• Your assignment
Look in the material below for the line holding "Instruction: Open the 10分钟前 timestamp link". Set it down exactly, with each later line up to and including the line holding "Open the Hilfe menu".

• Given data
·····
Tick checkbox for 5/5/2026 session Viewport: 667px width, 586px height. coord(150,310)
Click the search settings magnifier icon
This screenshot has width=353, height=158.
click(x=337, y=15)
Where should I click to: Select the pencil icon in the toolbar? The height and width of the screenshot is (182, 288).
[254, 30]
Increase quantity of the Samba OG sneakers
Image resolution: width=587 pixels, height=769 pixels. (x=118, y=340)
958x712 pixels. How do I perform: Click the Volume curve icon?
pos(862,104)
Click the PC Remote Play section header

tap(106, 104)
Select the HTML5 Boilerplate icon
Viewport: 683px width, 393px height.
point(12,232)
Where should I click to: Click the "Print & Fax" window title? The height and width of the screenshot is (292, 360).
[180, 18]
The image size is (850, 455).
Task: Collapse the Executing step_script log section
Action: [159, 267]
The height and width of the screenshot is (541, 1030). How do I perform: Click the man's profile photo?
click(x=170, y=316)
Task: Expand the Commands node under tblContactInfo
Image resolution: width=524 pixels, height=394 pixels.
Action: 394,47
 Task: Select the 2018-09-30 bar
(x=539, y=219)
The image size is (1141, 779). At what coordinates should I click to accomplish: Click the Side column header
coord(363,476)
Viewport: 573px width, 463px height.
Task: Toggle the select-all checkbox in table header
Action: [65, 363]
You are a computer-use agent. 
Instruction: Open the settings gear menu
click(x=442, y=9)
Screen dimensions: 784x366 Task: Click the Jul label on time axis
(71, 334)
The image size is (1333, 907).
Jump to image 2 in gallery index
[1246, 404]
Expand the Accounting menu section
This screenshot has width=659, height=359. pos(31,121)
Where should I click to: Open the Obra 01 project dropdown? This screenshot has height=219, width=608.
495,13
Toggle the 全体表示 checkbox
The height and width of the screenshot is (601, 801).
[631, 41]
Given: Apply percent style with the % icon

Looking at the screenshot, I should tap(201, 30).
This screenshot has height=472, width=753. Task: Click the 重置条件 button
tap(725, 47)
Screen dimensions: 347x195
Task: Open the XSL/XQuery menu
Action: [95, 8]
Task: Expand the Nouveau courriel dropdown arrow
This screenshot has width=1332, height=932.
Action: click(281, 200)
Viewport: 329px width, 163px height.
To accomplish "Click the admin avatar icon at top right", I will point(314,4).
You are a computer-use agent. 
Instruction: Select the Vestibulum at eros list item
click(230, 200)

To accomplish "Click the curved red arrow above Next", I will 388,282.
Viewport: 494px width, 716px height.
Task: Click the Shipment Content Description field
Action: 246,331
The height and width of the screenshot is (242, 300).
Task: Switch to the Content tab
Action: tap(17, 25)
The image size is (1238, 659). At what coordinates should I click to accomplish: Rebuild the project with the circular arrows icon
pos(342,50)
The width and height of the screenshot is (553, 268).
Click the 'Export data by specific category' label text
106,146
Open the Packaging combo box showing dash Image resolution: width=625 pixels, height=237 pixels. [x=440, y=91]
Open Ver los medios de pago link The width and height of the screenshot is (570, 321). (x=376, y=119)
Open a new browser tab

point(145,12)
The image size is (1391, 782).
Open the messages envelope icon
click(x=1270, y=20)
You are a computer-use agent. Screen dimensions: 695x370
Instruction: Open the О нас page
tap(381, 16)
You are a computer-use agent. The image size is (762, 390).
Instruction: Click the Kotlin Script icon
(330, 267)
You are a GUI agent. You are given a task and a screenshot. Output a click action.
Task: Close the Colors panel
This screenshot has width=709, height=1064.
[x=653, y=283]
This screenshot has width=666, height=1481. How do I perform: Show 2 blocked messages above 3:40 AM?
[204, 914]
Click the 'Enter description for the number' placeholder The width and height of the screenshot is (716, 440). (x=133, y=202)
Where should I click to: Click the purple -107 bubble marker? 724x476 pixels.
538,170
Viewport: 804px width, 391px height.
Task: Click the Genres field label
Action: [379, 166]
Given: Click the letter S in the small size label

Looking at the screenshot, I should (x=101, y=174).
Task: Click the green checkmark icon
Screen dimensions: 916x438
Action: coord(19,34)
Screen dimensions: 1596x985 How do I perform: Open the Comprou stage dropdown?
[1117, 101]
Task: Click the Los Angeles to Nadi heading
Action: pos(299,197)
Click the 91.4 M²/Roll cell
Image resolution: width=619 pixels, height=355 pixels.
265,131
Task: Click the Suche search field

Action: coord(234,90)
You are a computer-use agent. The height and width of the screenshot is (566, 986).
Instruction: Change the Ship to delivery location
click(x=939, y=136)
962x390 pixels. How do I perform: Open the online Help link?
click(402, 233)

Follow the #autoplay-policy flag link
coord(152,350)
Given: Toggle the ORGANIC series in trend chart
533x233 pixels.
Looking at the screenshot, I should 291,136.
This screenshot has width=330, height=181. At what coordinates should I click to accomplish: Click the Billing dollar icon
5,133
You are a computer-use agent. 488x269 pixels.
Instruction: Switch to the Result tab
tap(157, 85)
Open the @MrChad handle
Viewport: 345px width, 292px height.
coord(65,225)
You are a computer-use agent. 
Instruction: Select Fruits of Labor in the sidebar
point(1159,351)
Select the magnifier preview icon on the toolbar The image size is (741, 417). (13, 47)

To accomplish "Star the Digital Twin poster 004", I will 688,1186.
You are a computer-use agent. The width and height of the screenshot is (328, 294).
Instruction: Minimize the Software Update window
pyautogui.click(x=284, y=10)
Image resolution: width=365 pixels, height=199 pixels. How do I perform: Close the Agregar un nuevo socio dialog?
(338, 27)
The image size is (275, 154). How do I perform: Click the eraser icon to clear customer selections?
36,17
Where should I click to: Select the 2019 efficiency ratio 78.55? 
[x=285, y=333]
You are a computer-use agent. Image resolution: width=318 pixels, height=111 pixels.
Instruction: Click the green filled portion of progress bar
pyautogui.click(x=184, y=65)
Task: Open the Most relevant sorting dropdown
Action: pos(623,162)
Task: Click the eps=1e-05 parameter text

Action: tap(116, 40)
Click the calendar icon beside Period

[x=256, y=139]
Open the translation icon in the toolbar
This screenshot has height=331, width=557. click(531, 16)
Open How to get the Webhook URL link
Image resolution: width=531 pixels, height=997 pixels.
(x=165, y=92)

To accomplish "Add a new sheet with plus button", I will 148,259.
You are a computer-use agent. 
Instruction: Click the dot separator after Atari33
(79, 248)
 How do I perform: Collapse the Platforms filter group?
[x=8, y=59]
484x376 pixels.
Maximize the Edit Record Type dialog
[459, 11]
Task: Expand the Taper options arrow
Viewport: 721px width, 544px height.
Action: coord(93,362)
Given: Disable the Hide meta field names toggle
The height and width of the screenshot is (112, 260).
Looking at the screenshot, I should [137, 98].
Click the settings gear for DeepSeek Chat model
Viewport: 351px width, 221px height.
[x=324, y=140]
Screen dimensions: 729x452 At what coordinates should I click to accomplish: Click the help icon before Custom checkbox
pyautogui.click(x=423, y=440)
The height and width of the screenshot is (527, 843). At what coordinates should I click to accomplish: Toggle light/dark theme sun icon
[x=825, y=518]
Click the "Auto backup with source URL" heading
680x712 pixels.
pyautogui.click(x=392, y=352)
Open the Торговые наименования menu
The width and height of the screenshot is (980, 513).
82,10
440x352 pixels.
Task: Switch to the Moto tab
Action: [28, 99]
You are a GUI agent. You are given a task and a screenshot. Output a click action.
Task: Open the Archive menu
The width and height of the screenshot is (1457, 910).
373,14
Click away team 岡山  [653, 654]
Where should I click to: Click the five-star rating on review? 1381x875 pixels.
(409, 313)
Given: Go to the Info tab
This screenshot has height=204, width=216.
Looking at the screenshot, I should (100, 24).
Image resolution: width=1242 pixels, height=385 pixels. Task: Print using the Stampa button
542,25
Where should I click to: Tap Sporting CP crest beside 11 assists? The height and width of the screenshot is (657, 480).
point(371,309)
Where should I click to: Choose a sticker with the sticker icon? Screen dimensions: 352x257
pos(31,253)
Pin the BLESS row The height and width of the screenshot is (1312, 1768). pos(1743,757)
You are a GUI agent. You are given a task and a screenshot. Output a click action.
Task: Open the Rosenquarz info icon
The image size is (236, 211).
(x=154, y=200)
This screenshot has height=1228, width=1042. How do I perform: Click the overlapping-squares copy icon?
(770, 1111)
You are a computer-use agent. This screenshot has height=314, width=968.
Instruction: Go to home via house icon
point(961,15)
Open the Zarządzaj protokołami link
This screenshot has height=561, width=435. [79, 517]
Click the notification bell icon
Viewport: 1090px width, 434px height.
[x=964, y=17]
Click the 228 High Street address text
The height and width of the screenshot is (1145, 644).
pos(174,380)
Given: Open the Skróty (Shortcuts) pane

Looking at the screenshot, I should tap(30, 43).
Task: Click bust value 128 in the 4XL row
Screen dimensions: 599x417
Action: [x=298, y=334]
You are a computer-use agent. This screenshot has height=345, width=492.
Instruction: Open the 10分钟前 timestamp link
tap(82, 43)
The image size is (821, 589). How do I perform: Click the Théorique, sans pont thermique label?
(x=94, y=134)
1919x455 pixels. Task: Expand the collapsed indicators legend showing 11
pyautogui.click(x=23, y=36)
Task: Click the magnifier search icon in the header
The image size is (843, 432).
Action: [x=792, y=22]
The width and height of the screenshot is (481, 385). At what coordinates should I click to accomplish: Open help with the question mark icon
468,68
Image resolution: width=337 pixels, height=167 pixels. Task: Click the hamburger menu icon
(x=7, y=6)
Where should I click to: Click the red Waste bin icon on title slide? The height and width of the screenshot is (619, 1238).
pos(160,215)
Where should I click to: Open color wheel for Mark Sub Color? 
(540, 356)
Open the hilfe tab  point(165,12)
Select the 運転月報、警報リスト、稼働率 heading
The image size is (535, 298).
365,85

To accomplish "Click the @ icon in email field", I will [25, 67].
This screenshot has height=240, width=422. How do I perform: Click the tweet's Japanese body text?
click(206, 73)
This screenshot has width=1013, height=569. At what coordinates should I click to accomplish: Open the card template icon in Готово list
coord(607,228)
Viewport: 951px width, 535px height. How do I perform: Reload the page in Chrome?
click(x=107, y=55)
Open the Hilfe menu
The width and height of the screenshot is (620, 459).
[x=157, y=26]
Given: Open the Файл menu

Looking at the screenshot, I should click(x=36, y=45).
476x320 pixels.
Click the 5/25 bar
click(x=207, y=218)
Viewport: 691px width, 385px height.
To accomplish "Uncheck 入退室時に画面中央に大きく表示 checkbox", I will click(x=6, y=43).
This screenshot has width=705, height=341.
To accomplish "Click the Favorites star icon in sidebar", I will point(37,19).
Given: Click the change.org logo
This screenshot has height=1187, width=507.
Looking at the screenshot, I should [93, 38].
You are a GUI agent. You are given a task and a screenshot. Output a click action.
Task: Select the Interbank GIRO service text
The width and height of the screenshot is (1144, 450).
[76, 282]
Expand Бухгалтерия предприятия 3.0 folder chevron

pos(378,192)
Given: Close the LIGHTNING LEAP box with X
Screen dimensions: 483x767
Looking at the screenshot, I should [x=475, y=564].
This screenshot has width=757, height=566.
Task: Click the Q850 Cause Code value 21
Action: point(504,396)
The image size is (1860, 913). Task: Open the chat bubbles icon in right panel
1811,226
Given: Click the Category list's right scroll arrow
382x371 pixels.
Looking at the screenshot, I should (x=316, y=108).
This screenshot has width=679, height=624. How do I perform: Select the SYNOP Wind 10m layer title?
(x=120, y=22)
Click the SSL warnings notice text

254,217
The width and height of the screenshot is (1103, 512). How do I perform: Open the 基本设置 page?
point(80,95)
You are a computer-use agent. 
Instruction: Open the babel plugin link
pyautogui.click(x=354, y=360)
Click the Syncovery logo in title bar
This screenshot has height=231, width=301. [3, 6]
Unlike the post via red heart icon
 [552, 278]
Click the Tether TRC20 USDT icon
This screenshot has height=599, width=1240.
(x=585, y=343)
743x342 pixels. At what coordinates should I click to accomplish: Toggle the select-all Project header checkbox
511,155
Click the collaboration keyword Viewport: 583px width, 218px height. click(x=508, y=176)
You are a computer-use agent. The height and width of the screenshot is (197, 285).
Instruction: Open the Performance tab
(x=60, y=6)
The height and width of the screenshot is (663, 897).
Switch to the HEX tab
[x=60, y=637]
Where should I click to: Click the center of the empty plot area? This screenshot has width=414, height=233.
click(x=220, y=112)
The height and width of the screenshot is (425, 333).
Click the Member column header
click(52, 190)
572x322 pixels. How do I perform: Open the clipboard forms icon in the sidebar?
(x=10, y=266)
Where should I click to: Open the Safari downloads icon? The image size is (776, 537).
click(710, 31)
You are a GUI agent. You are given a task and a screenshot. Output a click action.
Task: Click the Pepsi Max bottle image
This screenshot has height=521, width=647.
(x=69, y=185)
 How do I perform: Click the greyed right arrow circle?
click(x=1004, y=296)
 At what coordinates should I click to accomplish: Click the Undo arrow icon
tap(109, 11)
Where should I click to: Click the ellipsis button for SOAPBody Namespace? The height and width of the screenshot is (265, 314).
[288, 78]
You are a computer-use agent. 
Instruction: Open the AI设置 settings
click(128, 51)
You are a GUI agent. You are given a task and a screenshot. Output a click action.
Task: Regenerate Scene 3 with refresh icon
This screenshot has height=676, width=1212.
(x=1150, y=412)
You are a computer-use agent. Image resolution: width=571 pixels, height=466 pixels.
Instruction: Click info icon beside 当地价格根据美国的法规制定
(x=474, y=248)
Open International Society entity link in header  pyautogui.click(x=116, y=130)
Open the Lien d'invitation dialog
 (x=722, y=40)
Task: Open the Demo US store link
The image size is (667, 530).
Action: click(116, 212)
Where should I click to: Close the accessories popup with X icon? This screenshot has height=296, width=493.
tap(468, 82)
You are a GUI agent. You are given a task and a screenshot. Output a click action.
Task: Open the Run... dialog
·····
• Answer below
Instruction: Open the 10分钟前 timestamp link
tap(82, 43)
The image size is (821, 589). How do I perform: Click the Théorique, sans pont thermique label?
(x=94, y=134)
1919x455 pixels. Task: Expand the collapsed indicators legend showing 11
pyautogui.click(x=23, y=36)
Task: Click the magnifier search icon in the header
The image size is (843, 432).
Action: [x=792, y=22]
The width and height of the screenshot is (481, 385). At what coordinates should I click to accomplish: Open help with the question mark icon
468,68
Image resolution: width=337 pixels, height=167 pixels. Task: Click the hamburger menu icon
(x=7, y=6)
Where should I click to: Click the red Waste bin icon on title slide? The height and width of the screenshot is (619, 1238).
pos(160,215)
Where should I click to: Open color wheel for Mark Sub Color? 
(540, 356)
Open the hilfe tab  point(165,12)
Select the 運転月報、警報リスト、稼働率 heading
The image size is (535, 298).
365,85

To accomplish "Click the @ icon in email field", I will [25, 67].
This screenshot has height=240, width=422. How do I perform: Click the tweet's Japanese body text?
click(206, 73)
This screenshot has width=1013, height=569. At what coordinates should I click to accomplish: Open the card template icon in Готово list
coord(607,228)
Viewport: 951px width, 535px height. How do I perform: Reload the page in Chrome?
click(x=107, y=55)
Open the Hilfe menu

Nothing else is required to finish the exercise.